• What is needed:
Exact copy required. Repeat the records, but keep the pictures out.

[Data extracts — start]

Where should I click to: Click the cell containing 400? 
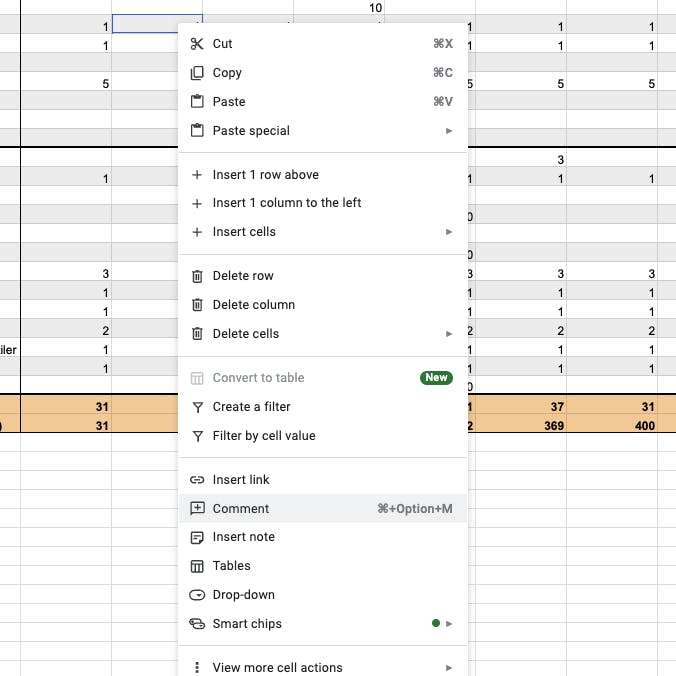(620, 425)
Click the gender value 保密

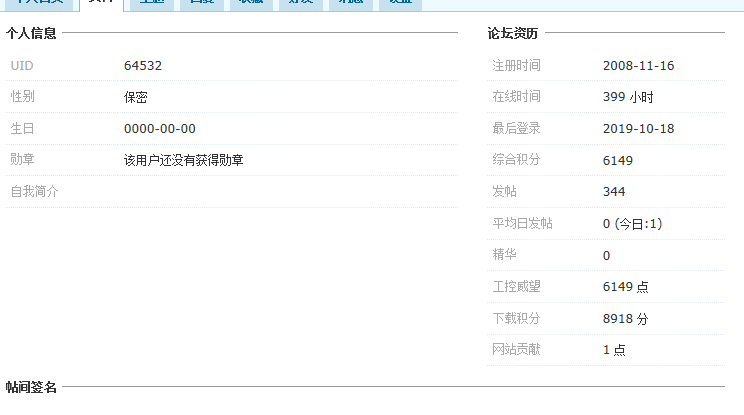click(137, 98)
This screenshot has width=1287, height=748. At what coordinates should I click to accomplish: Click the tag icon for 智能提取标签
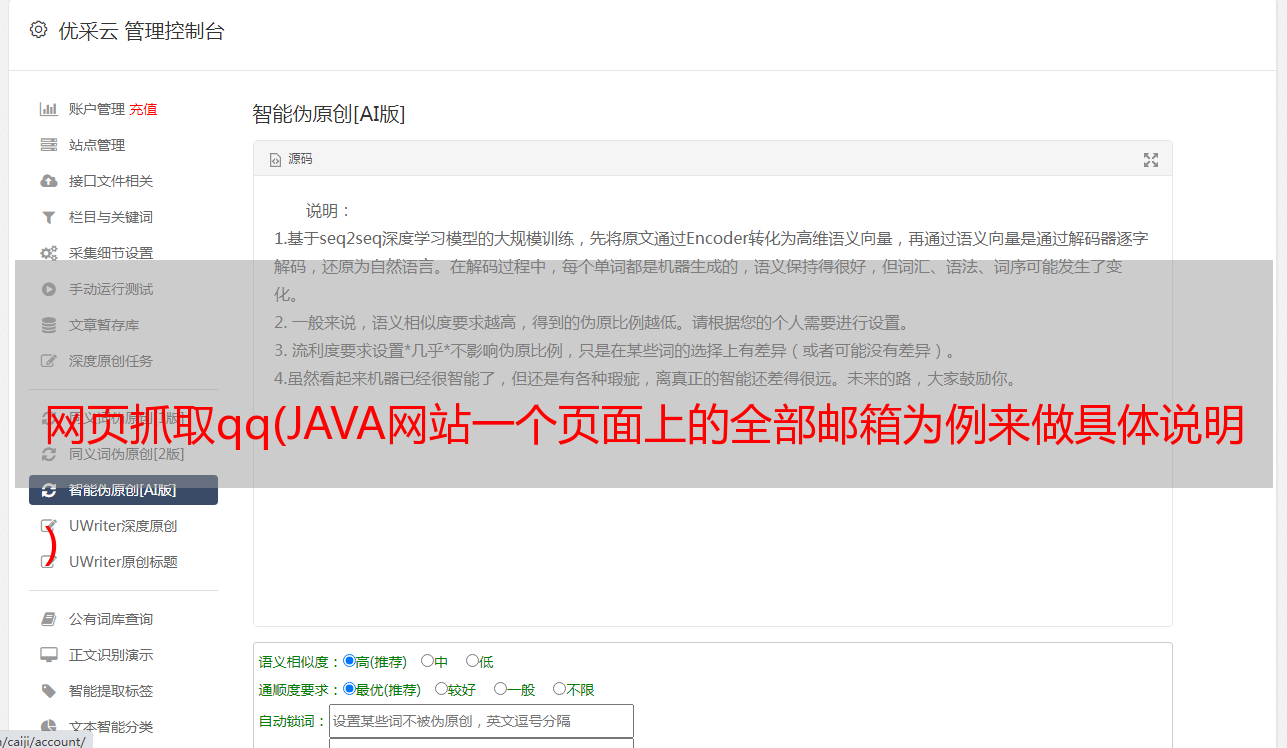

[Data extracts — finish]

• Response area:
Where should I click to: Click the cell containing 400? 
(620, 425)
Click the gender value 保密

click(137, 98)
This screenshot has width=1287, height=748. At what coordinates should I click to accomplish: Click the tag icon for 智能提取标签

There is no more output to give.